Après un traitement pour H. pylori, un test de contrôle est recommandé 4 à 6 semaines après la fin des antibiotiques. Cela peut être un test respiratoire ou fécal. C’est la seule façon de savoir si la bactérie a bien été éliminée. Si elle est toujours présente, un deuxième traitement sera nécessaire.
5 Commentaires
Fabienne Paulus
décembre 4 2025
Je suis française, j’ai 58 ans, et j’ai pris des AINS pendant 12 ans pour mon arthrose. J’ai eu un ulcère perforé en 2021. On m’a dit que c’était « normal » à mon âge. NON. Ce post est une bombe. Le vonoprazan, j’en ai entendu parler à la clinique de Lyon, mais personne ne m’en a parlé avant. Et le paracétamol comme alternative ? J’adore. J’ai arrêté l’ibuprofène, je bois plus de café, et je vis. Merci pour cette clarté. 🙏
Anne Ruthmann
décembre 5 2025
La thérapie triple est obsolète. Les données de l’OMS 2024 montrent que la résistance à la clarithromycine dépasse 40 % en Europe occidentale. La quadruple avec bismuth est la seule approche validée par la Société Européenne de Gastro-entérologie. Le vonoprazan est prometteur, mais son coût et son accès restent problématiques dans les systèmes de santé publics. Ce post, bien que factuel, manque de nuance épistémologique.
Adrien Mooney
décembre 5 2025
Salut j’ai lu ton post en 5 min et j’ai tout compris merci
je suis en traitement pour H pylori et j’ai pris la métronidazole j’ai eu un goût de métal pendant 3 jours j’ai cru que j’étais en train de mourir
mais j’ai pas arrêté j’ai pris tout comme il faut et le test respiratoire est négatif
je vais pas dire que c’est facile mais c’est faisable
et oui le café c’est du poison pendant le traitement
paracétamol oui alcool non fumer non
et dormir c’est pas un luxe c’est un traitement
Sylvain C
décembre 7 2025
En France on a tout ça depuis 2020, mais les médecins sont trop paresseux pour prescrire le bon traitement. Les patients, eux, sont trop naïfs. On nous donne des IPP comme des bonbons, et après on se plaint que ça marche pas. Le vrai problème, c’est que la médecine française est devenue une usine à médicaments. Et les Américains avec leur vonoprazan ? Ils sont toujours en avance. On attend que les Japonais nous montrent la voie. Et on se réveille en 2030.
Beat Steiner
décembre 2 2025
Ce post est une vraie bouffée d’air frais. J’ai eu un ulcère il y a 3 ans, et personne ne m’avait jamais expliqué ça aussi clairement. Merci pour les détails sur les IPP et la résistance à la clarithromycine. J’ai cru que j’allais mourir de douleur, et maintenant je comprends pourquoi ça a pris 2 mois pour que ça guérisse vraiment.

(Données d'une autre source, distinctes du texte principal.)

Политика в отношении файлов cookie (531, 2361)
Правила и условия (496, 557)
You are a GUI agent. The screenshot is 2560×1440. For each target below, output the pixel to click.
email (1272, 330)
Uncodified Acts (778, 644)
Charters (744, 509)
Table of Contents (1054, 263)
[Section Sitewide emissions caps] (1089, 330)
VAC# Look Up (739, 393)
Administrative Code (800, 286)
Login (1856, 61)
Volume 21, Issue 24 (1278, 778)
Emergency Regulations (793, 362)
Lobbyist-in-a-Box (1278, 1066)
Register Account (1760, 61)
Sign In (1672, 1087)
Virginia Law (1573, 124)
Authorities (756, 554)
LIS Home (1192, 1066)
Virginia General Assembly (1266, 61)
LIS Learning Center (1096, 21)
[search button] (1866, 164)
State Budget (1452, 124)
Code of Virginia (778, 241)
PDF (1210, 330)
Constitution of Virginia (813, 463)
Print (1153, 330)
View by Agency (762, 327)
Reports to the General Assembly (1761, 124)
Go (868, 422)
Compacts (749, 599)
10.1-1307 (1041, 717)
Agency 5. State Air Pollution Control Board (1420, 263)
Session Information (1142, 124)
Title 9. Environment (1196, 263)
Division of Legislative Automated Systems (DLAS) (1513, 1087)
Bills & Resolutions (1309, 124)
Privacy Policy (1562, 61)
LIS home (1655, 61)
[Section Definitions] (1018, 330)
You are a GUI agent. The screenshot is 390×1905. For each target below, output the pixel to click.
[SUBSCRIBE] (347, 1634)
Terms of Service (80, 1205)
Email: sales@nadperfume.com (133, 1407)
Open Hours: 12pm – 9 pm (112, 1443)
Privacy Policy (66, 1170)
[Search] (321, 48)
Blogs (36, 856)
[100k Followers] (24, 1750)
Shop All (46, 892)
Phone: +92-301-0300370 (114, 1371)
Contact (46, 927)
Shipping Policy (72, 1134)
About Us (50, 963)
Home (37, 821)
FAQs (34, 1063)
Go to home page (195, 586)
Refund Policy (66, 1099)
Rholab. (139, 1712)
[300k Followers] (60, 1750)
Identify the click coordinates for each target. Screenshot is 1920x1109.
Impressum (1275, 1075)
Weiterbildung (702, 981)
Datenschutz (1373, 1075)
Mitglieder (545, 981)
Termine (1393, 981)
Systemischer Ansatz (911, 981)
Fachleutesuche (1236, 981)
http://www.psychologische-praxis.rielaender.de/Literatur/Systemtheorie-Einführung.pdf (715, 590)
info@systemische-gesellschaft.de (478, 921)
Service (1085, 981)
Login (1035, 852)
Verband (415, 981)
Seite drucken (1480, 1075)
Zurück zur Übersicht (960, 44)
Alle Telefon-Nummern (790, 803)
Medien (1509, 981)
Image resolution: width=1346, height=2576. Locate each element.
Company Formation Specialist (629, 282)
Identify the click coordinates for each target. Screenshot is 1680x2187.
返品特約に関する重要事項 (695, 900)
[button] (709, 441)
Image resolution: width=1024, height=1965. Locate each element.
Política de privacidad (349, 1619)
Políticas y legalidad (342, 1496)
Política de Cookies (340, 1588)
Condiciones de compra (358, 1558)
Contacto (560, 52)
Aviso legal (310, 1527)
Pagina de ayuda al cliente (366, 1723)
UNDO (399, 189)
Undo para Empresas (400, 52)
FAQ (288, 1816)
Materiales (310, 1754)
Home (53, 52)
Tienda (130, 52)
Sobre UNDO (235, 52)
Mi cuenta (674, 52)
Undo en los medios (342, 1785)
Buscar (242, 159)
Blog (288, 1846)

Je recommande à tout le monde de faire le test respiratoire après le traitement. J’ai sauté celui-là, et ça a récidivé. C’est pas de la parano, c’est de la prévention.
Et oui, arrêter de fumer, c’est la seule chose qui a vraiment changé ma vie. J’ai plus de brûlures, plus de fatigue, et je dors mieux. Le chou, c’est bien, mais le tabac, c’est le vrai coupable.